Глеб Струве Творчество Сирина
Глеб Струве
Творчество Сирина
Собственно говоря, В. Сирина и большая часть критики, и широкая публика заметили только сейчас, когда общее внимание привлекла его печатавшаяся в «Современных записках» «Защита Лужина». То пренебрежительное молчание, которым, за небольшими исключениями (напр., отзывы М. Осоргина о «Машеньке» и «Короле, даме, валете»), критика обходила Сирина, было странно и, конечно, совершенно незаслуженно. Уже «Машенька» обращала на себя внимание, но после «Короля, дамы, валета» было ясно, что Сирин самый законченный, самый значительный и своеобразный из молодых русских писателей, целиком определившихся в Зарубежье. Что бы ни говорили гг. Георгии Ивановы, Сирин — самый большой подарок Зарубежья русской литературе.
Немногие, восторгающиеся сейчас «Защитой Лужина», вероятно, знают, что Сирин начал свой литературный путь как поэт, выпустив в 1921 году сборник довольно бледных стихов, на которых лежала заметная печать Фета и в которых большую роль играли юношеские реминисценции на русские темы. За этим сборником, название которого сейчас вылетело у меня из головы (кажется, «Горный путь»), последовала в 1923 году вторая книга стихов — «Гроздь» — гораздо более зрелая, со следами большой работы над стихом, с печатью несомненного и незаурядного поэтического мастерства. В ней поэт уже приоткрывал свое поэтическое лицо. Но был на ней некоторый налет рассудочности, отсутствие непосредственного песенного вдохновения, и давала она право думать, что Сирину, может быть, следует испробовать себя в прозе. И действительно, вскоре в газетах стали появляться небольшие рассказы, подписанные именем Сирина. С самого начала в них поражала необыкновенная прозрачность и точность языка и стройность композиции, вообще — уверенное распоряжение всеми отпущенными писателю средствами. Строгость к себе не позволила, однако, Сирину включить наиболее ранние из этих рассказов в выпущенный им недавно сборник «Возвращение Чорба».

**Исходные данные:**
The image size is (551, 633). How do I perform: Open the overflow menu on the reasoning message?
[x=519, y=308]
...
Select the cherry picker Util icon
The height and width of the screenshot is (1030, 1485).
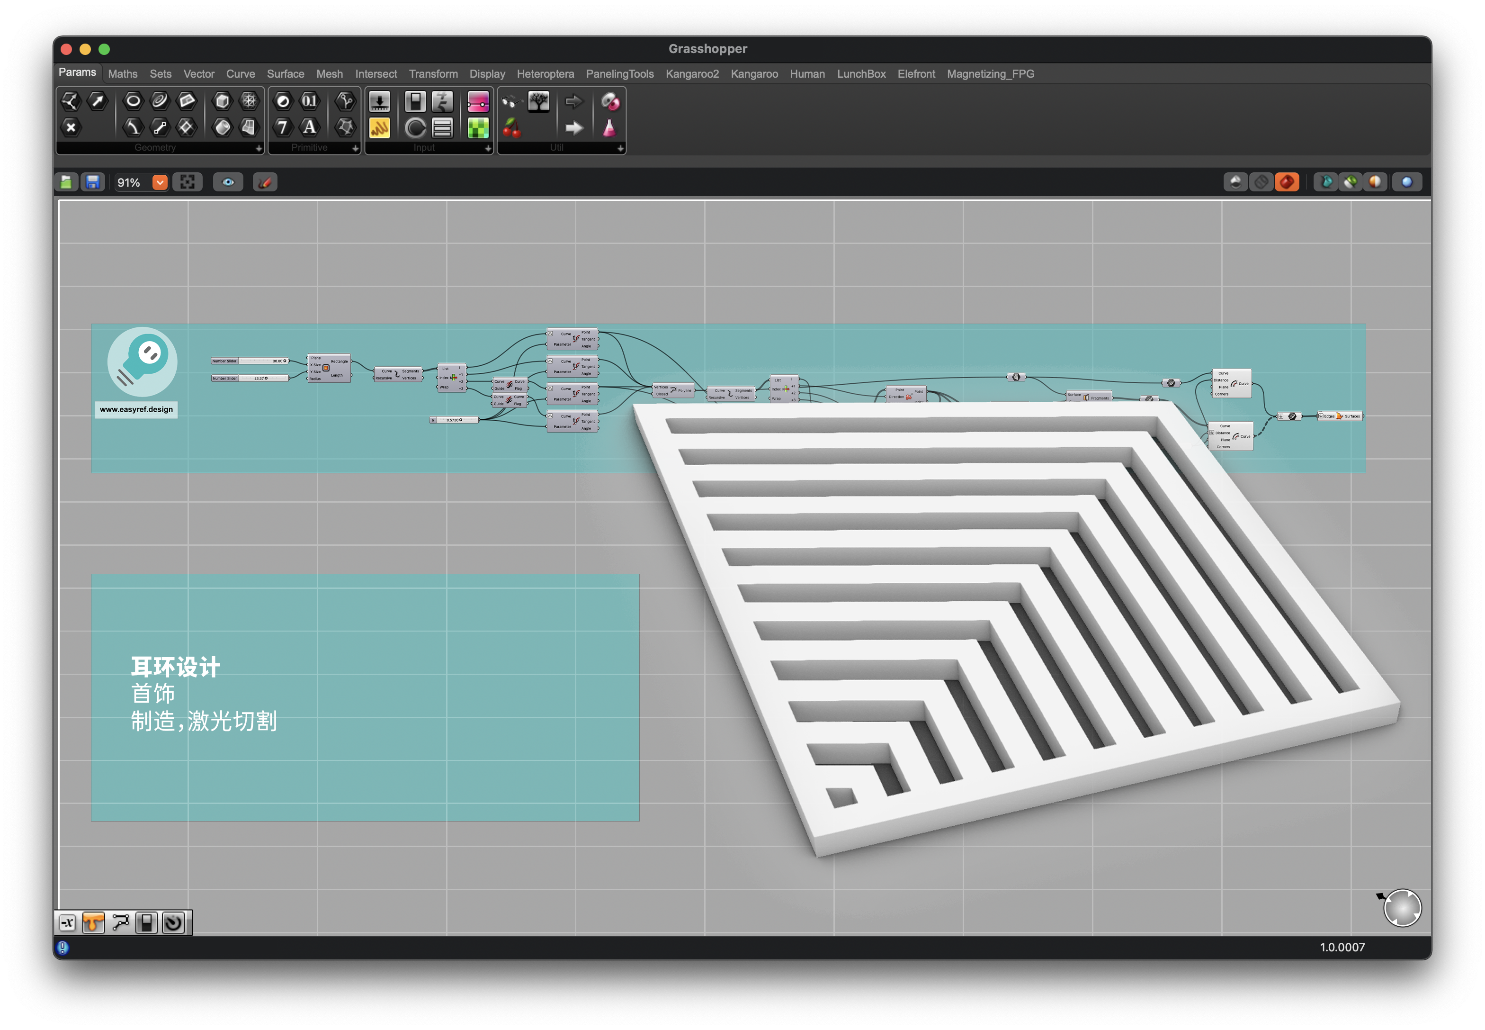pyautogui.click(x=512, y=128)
...
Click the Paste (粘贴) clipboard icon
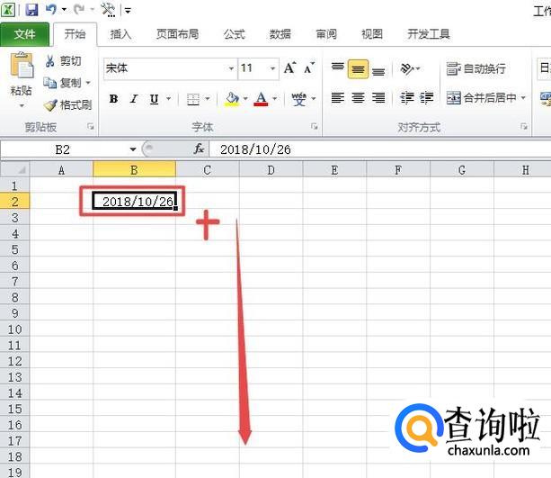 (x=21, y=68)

**Задание:**
Продолжите отрывок о творчестве Сирина, начав сразу после его последнего предложения.

**Ответ:**
В 1926 г. вышла «Машенька» — первый опыт Сирина в форме романа. Мне приходилось в свое время (на страницах прежнего «Возрождения») отмечать большие достоинства и обещания этого первого романа Сирина, точную образность его языка, своеобразие архитектоники (роман построен в двух планах — действительном и вспоминательном, причем героиня, именем которой назван роман, появляется только во втором плане, а в момент, когда она должна появиться во плоти, герой от этого воплощения своего воспоминания неожиданно — уезжает). Зоркость к миру, особенно к мелочам его, способность эти мелочи как-то по-новому, отнюдь не фотографически, изобразить, — обнаружились уже в «Машеньке» как одно из отличительных свойств сиринского таланта.
Был в «Машеньке» бытовой элемент, и этот элемент удался Сирину на славу: русский пансион в Берлине и фигуры его обитателей были изображены великолепно. Это дало повод одному критику говорить о нарождении в «эмиграции» ее первого настоящего бытописателя. Дальнейший творческий путь Сирина показал, как мало подходила к нему эта характеристика. Но несомненно, что возможности Сирина, как я в свое время и отмечал, были даны еще в «Машеньке».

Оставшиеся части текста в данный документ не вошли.